The wind is kicking up, the trees are waving in the gusts of wind, branches and pine needles are raining down on us, and a few drops of rain began to fall. We kept walking. And sniffing. And walking. And sniffing. I knew our window of opportunity would soon close.

Finally, we found the right spot, a quarter-mile from the house. I thought it looked like so many others we passed. But what do I know (or smell). We made it back home unscathed.

This morning, two days since the storm, the sky was clear. The air was still. Naturally, “the right spot” was just across the street, a one minute walk from the house. Go figure.

Posted in dogs

Brown dog security company

Brown Dogs

The two brown dogs guarding our home raise the alert status to Defcon 5 about every fifteen minutes or so.
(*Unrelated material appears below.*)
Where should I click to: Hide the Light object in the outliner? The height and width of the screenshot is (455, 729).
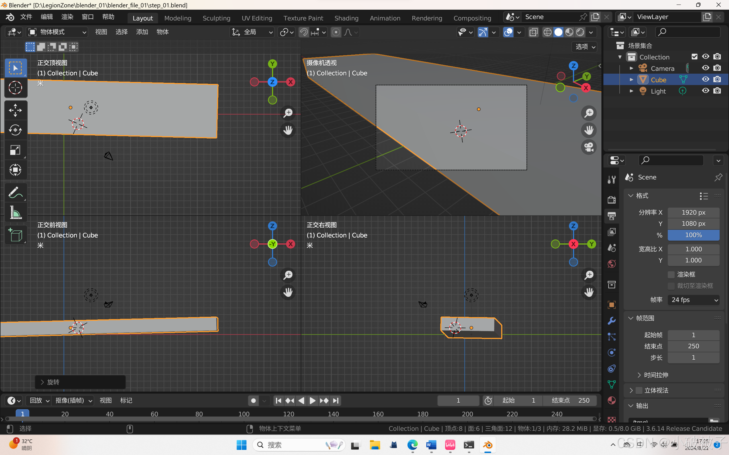tap(706, 91)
Growls, woofs and urgent barks echo through the house for any of the following reasons.

  • The mailman is delivering the mail.
  • The garbage man has arrived.
  • The UPS man has arrived.
  • The Fedex guy has arrived.
  • The neighbor across the street has opened his garage door.
  • The neighbor has closed his garage door.
  • Our garage door has opened.
  • The neighbor from down the street is walking by.
  • The neighbor from down the street is walking by with a dog.
  • The neighbor from down the street is riding by on a bicycle.
  • A car door opens.
  • A car door shuts.
  • A squirrel runs across the fence.
  • Something sounds like a knock at the door.

This is the short list. I am sure there are many more in the Florida Brown Dog home security manual.

Posted in dogs, Ministry

“Can we play with your dogs?”

Two Labrador dogs

We lived on the end of the row while I was doing my vicarage (internship) in Baltimore, so we actually had a yard in-between us and the church. It wasn’t a big yard, but was fenced in so the dogs could be out there.

We also lived right across the street from an elementary school. I was told that over six hundred children lived in the nine-square blocks about the school. I don’t doubt that estimate. There were always kids coming and going, running and laughing.

And knocking at our door. You see, we had the dogs. We brought the yellow Lab, Gabriel, with us. We brought home a chocolate Lab, Rachel, a few months after we arrived in the city. They were great companions at home, on walks and when I went for runs. They were great watchdogs, too. Right after we arrived, a repairman came to the house to fix a lock. Gabriel had him pinned against the wall with a snarl I had never seen before.

And the neighborhood kids loved them. It was not unusual to hear a knock at the door and find 18-20 kids on the front step asking, “Can we play with your dogs?” We would let them out in the side yard and the dogs would chase the herd of kids to one end of the yard, and then the kids would chase the kids to the other end. The smaller children would ride the dogs around the yard like ponies. The kids would throw balls and sticks, and then try to wrestle them away from the dogs.

I’m not sure who loved it more – the kids or the dogs. Finally the kids would tire or have to go home, and the dogs would collapse, exhausted and happy, panting with their tongues rolled out on the floor.

We were there over thirty years ago, yet I can still vividly remember the sound of gunfire from a passing car, the all night conversations and music passing by our window, and those excited little voices asking, “Can we play with your dogs?”